Jay Fosle, for one, opposes the proposed ordinance. He contends that vehicle exhaust, particularly from diesel engines, is a source of more carcinogens than cigarette smoke.
But Gardner argues the presence of other pollutants is no reason to disregard the dangers of cigarette smoke.
“Secondhand smoke is an issue,” she said. “The science is in. Whether you’re inside or outside, it’s bad for you.”
Instead of passing more regulations, Fosle said he supports an effort to enforce current laws that forbid smoking in shelters.
“If we can’t enforce the laws that already are on the books, what’s the purpose of more regulations?” he asked, adding: “In my eyes, it’s a wasted ordinance.”
Brad Wick, public information officer for the Duluth Police Department, said that when smoking in bus shelters comes to local law enforcement’s attention, officers do respond. But he said the department lacks the manpower to make enforcement of smoking rules a high priority.
Gardner believes the proposed ordinance would send a loud message to smokers that they need to steer clear of bus shelters.
Councilor Todd Fedora expressed concern about the effect of the proposed ordinance, asking Hanke if the smoke-free buffer couldn’t potentially force people walking by with a cigarette off the sidewalk and into the street. Hanke agreed that was a possibility.
But Gardner said police could easily distinguish between smokers passing by a shelter and those standing in wait.
“With anything, you have to use common sense. And I think our police department and its officers have a lot of common sense,” she said.
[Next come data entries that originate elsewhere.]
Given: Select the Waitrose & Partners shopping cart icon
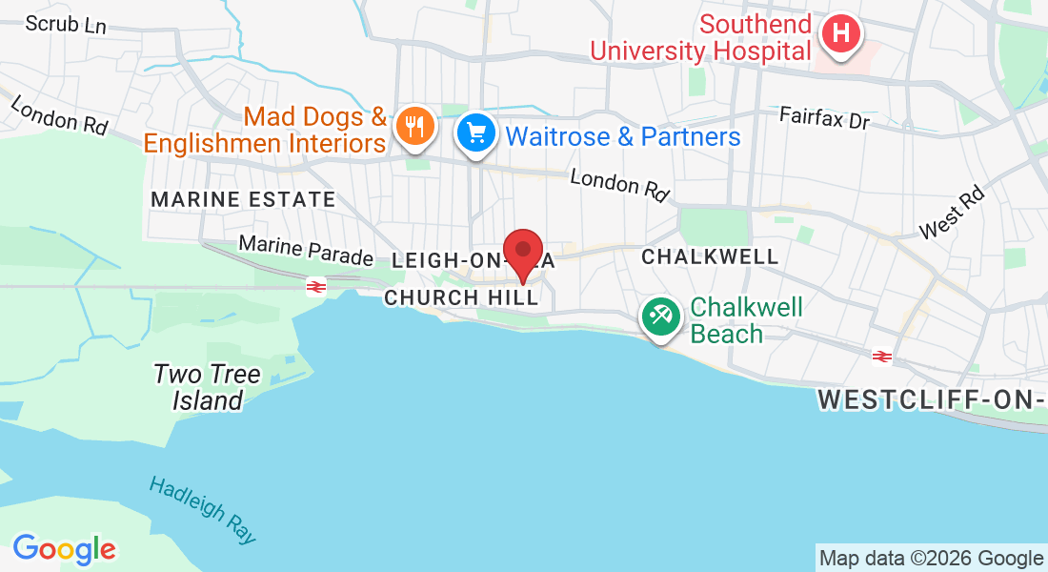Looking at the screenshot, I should pos(476,133).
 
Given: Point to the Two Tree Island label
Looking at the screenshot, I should pos(207,387).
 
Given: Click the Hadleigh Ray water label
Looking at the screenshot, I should pos(203,509).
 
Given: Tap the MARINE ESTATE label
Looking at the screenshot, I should pos(243,200).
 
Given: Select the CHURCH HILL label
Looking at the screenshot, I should pos(460,298).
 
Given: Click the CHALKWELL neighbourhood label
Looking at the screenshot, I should pos(710,257).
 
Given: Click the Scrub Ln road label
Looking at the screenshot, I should pos(66,24).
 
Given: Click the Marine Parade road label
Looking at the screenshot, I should pos(306,251).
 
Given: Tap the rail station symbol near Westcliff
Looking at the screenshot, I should pos(881,356).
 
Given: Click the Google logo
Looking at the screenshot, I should pos(64,549).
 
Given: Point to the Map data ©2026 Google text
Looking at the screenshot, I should pos(932,559).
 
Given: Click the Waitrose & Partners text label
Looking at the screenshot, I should pos(623,137).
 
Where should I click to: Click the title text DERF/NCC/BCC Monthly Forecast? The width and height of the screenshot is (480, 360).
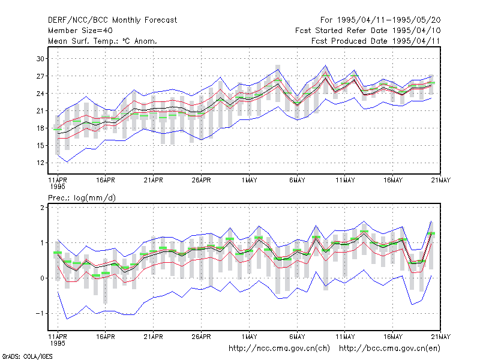[112, 20]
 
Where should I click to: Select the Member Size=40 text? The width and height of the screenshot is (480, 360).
[80, 31]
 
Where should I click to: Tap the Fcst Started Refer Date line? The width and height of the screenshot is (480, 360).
[368, 31]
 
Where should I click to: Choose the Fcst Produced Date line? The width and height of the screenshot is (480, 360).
[376, 41]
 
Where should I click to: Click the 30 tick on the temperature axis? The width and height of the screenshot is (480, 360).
[40, 58]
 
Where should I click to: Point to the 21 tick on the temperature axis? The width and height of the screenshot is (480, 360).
[40, 111]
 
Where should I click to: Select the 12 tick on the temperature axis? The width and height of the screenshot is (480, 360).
[40, 163]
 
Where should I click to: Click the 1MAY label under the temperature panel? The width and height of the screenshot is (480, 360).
[249, 180]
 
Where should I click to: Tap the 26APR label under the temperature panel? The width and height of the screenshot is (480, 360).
[201, 180]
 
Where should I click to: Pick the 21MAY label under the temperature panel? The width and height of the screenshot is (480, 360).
[441, 180]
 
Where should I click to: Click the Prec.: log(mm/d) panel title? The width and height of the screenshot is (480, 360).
[82, 198]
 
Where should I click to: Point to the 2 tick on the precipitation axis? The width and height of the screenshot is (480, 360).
[42, 208]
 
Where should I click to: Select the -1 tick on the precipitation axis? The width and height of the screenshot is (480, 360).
[40, 313]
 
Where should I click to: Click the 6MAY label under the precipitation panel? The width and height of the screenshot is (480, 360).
[297, 337]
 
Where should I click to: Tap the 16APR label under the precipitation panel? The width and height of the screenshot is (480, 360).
[106, 337]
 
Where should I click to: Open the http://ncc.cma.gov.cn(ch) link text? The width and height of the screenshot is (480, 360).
[279, 349]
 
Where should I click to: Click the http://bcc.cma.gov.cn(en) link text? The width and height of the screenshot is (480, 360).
[389, 349]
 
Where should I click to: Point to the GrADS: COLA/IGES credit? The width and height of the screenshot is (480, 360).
[27, 356]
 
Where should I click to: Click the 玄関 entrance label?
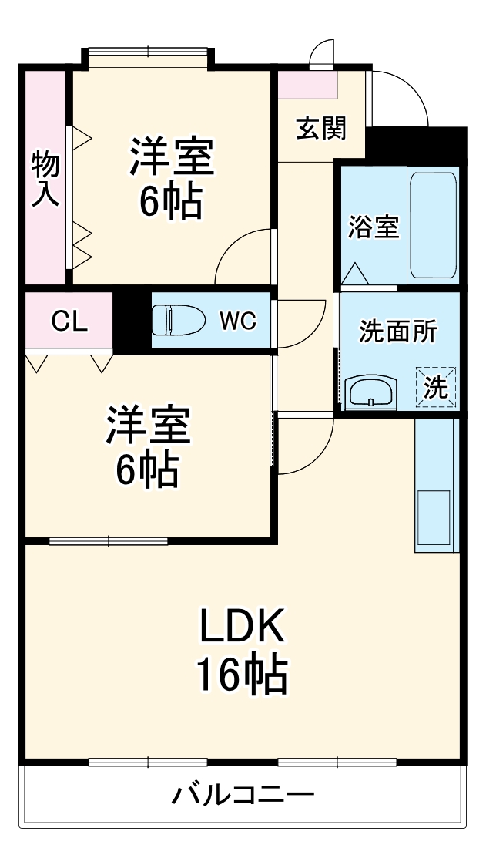coord(322,129)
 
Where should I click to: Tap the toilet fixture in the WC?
coord(178,320)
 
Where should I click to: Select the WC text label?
coord(238,320)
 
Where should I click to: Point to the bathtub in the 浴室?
coord(433,227)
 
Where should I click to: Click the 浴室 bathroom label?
coord(373,227)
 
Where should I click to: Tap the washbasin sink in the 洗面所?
coord(372,392)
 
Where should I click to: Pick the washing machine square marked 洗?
coord(436,388)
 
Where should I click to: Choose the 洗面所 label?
coord(398,332)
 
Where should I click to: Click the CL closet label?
coord(69,321)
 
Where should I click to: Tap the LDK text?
coord(243,626)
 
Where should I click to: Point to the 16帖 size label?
coord(243,674)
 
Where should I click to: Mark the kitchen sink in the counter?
coord(434,517)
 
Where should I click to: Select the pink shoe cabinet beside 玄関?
coord(307,85)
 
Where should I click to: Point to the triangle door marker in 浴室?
coord(355,274)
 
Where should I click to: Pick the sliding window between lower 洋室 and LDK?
coord(108,541)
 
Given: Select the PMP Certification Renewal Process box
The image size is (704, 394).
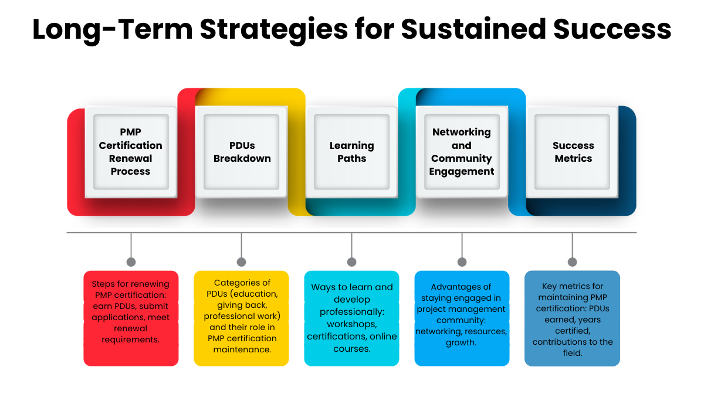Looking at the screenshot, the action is [x=131, y=152].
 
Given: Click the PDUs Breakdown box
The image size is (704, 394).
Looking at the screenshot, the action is [x=242, y=152].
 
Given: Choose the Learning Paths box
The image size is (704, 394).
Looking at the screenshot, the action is [x=352, y=152].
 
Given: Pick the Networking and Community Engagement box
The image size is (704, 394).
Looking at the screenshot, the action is [x=462, y=152].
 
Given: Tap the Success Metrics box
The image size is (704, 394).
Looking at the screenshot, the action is [x=573, y=152].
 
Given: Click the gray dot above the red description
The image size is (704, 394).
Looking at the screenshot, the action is [x=131, y=262].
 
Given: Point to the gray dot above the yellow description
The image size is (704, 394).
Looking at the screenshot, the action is [x=241, y=262].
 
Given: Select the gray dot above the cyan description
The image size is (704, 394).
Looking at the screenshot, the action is [x=351, y=262].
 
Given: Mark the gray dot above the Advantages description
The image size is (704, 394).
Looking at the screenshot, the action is [x=462, y=262].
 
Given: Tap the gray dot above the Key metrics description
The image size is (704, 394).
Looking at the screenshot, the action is [x=572, y=262].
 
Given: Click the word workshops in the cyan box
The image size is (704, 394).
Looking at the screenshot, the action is [x=352, y=324].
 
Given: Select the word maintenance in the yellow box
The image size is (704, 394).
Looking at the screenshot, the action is [x=242, y=349].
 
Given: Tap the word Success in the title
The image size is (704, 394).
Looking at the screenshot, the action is [x=624, y=29].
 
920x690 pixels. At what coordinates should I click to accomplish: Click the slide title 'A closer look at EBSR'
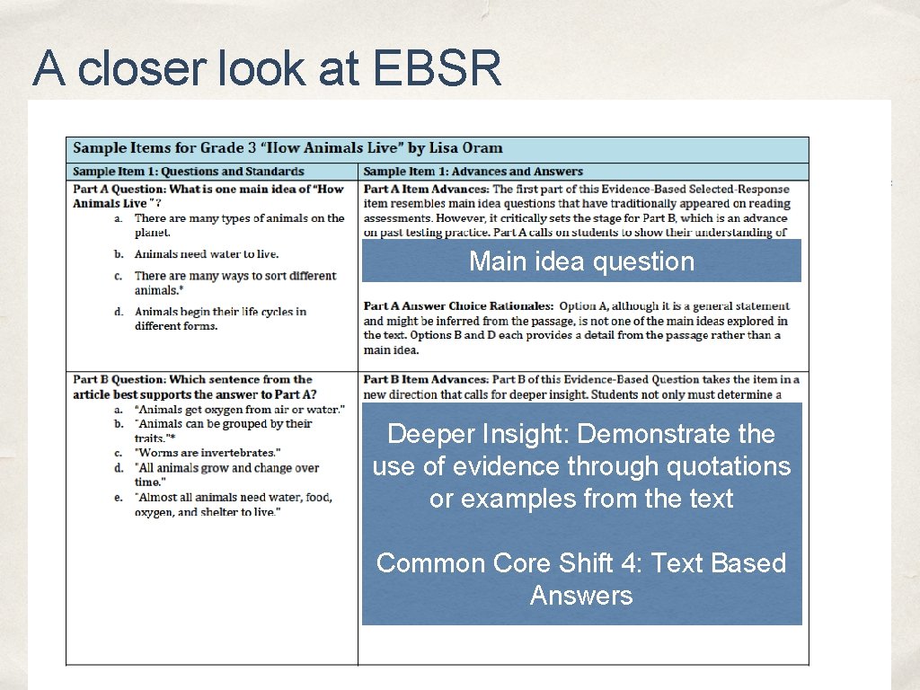(x=267, y=67)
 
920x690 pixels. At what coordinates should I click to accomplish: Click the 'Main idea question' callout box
(x=581, y=261)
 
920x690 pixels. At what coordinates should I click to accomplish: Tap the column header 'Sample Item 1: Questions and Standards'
(x=188, y=172)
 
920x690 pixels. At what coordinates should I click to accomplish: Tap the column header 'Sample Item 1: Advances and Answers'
(x=473, y=172)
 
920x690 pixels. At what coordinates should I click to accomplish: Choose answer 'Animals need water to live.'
(x=206, y=254)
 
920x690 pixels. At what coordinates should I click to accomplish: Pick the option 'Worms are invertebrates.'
(x=207, y=453)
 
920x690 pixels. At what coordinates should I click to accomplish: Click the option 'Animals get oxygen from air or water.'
(x=239, y=410)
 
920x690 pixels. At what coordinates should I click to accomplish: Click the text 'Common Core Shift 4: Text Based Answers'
(x=581, y=579)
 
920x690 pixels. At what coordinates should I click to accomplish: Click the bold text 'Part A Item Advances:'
(x=426, y=189)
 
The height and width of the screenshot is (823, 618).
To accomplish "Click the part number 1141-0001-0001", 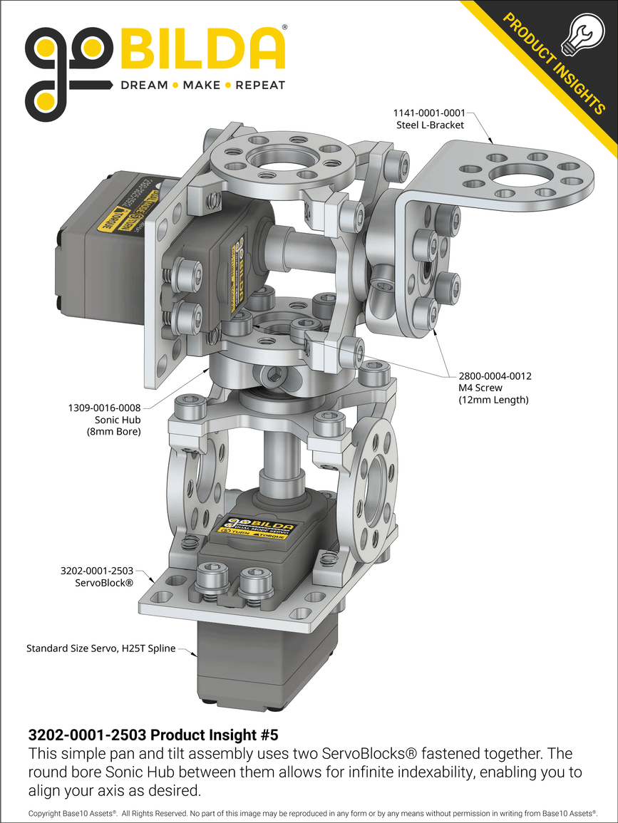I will (429, 113).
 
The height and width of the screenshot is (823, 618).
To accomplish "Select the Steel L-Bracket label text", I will (430, 125).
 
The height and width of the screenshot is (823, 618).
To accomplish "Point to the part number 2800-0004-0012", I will (495, 376).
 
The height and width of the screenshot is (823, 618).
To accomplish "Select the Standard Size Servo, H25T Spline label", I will (101, 648).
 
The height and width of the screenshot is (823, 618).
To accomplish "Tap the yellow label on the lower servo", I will (255, 528).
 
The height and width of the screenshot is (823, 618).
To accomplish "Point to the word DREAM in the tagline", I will (144, 86).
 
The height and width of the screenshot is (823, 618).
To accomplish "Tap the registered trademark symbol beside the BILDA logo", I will (285, 27).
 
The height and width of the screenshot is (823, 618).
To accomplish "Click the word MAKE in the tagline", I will (202, 86).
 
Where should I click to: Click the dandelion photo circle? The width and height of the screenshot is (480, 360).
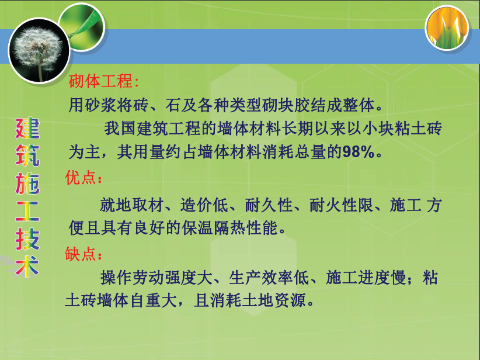click(x=39, y=51)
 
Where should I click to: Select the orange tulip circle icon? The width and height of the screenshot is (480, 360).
click(x=447, y=28)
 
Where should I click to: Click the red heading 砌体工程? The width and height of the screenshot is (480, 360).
click(x=100, y=81)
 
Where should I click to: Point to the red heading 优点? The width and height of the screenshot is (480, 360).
click(x=81, y=177)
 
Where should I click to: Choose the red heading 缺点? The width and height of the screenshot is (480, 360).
click(x=81, y=254)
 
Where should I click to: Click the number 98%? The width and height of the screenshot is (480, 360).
click(x=358, y=152)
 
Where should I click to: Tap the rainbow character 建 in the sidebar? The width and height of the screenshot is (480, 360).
click(x=27, y=129)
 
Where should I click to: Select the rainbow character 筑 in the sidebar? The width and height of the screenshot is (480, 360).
click(x=27, y=155)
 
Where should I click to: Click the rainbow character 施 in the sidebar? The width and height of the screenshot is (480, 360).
click(x=27, y=184)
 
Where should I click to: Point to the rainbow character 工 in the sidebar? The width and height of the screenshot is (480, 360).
click(x=27, y=211)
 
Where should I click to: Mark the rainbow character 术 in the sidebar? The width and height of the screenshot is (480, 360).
click(x=27, y=266)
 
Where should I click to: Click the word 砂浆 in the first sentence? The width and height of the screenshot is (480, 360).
click(x=100, y=105)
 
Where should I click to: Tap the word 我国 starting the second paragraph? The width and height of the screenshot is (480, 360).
click(x=120, y=128)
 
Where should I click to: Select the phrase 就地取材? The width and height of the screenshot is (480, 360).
click(x=131, y=205)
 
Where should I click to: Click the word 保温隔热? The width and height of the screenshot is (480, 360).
click(x=214, y=228)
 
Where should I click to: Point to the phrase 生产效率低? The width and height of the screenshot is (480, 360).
click(x=269, y=278)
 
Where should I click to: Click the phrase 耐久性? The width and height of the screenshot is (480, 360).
click(x=269, y=205)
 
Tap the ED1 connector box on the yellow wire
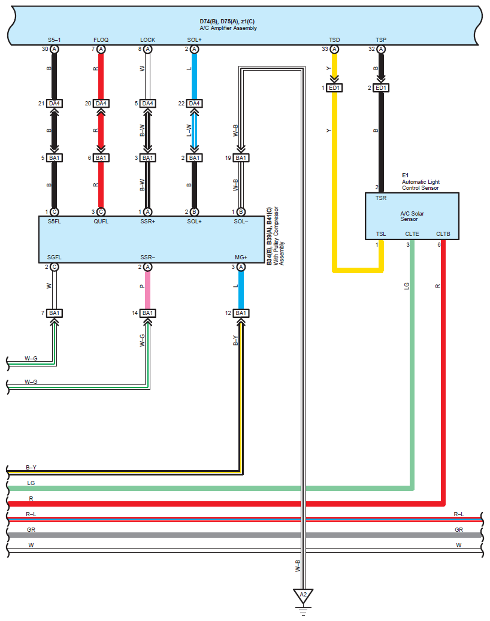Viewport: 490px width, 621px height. (334, 87)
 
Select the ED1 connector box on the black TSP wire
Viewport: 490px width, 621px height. (380, 87)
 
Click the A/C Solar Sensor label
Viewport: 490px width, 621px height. (412, 216)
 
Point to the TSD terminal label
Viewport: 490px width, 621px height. (334, 40)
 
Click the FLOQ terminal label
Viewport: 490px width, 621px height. (101, 40)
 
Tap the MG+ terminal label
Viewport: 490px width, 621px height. (241, 258)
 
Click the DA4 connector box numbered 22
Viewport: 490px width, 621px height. (194, 104)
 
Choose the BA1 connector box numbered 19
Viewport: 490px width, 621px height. (241, 157)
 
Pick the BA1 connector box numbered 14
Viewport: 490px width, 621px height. (147, 313)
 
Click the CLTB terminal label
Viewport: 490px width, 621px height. (443, 234)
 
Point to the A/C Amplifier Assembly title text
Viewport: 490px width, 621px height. (228, 28)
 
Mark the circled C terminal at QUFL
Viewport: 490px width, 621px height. (101, 212)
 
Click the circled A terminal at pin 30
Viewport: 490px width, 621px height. (55, 49)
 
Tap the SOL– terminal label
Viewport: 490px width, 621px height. (241, 222)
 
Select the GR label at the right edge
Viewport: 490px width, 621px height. (459, 529)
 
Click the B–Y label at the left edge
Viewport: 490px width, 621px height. (31, 467)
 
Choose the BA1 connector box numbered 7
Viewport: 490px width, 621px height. (55, 313)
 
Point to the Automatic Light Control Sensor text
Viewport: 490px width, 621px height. (421, 184)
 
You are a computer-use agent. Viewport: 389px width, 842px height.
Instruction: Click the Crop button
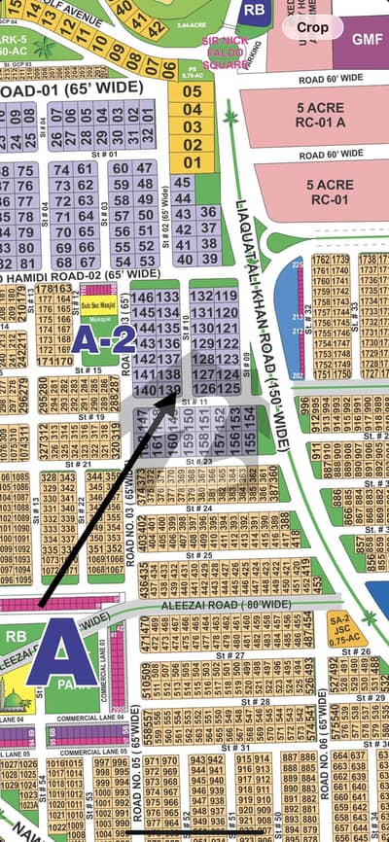pos(313,27)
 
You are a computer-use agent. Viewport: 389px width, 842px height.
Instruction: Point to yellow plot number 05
pos(193,91)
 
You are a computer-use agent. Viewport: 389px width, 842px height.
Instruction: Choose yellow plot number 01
pos(193,162)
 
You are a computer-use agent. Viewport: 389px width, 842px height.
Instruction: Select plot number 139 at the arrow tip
pos(167,389)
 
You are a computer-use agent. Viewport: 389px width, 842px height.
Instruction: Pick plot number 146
pos(143,296)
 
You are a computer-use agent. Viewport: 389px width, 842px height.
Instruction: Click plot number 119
pos(227,296)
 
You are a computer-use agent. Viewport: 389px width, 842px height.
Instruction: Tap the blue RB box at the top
pos(255,11)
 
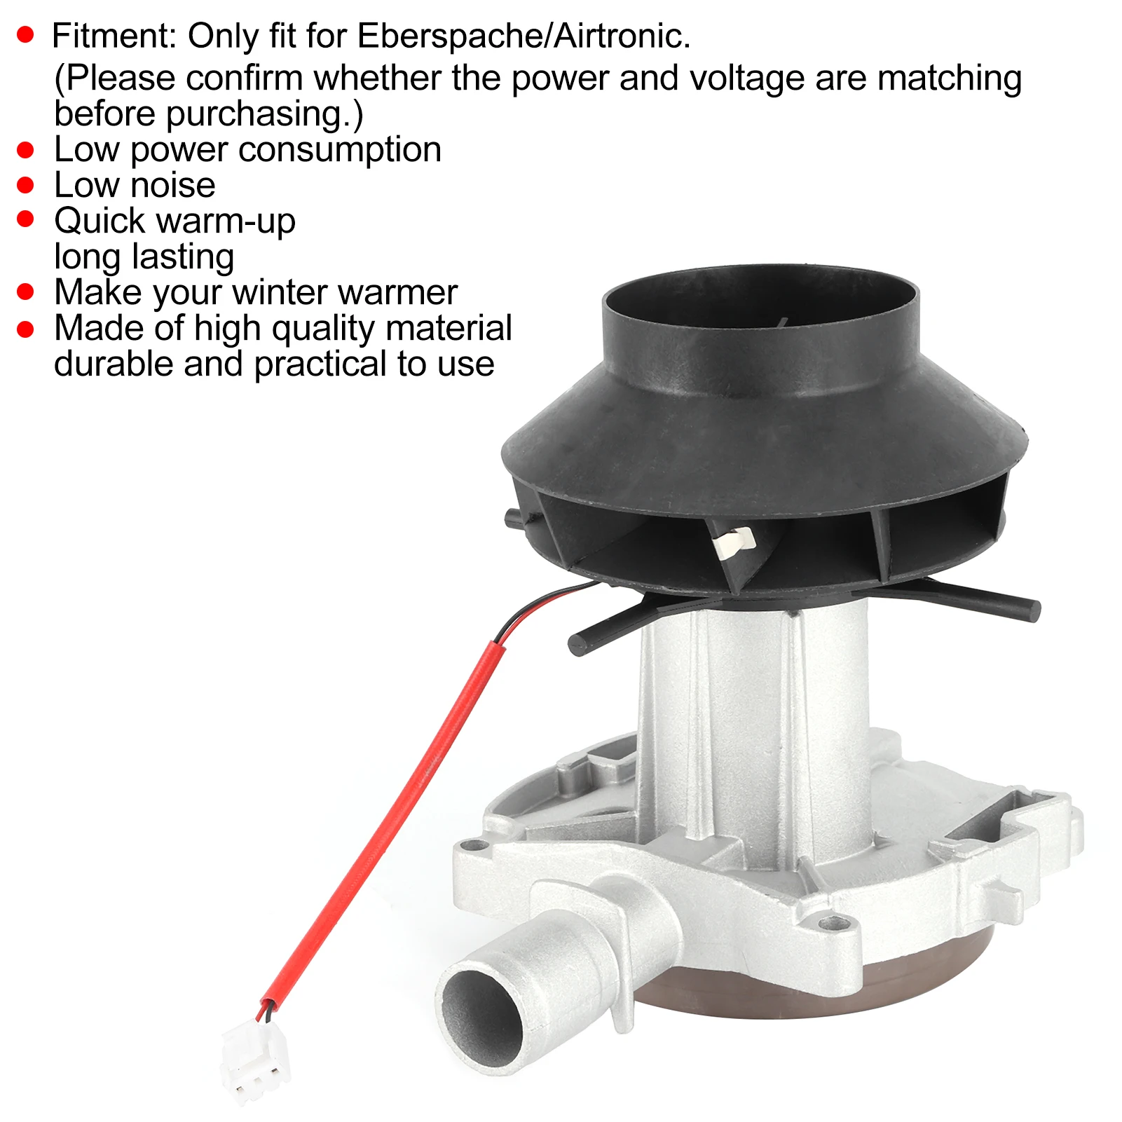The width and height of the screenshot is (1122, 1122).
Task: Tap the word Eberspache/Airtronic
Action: (524, 36)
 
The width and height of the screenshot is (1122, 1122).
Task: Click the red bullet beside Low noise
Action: (26, 186)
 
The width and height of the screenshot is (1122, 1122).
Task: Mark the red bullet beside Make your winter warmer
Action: (26, 292)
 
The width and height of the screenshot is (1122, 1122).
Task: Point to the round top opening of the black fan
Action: (760, 308)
Regardless of the petition’s success, the experience of bringing an issue forward has empowered young people, said Jahna Hardy, program director of East Hillside Patch, a neighborhood community organization that helps residents mobilize behind issues of social justice and community health. Hardy’s group organized the summer youth program in which Onchwari and others participated and undertook the survey of local bus riders.
“The more they learned about the harmful effects of secondhand smoke, the more they became impassioned,” Hardy said. “We couldn’t have done this without these children. They were the heart and soul of the effort.”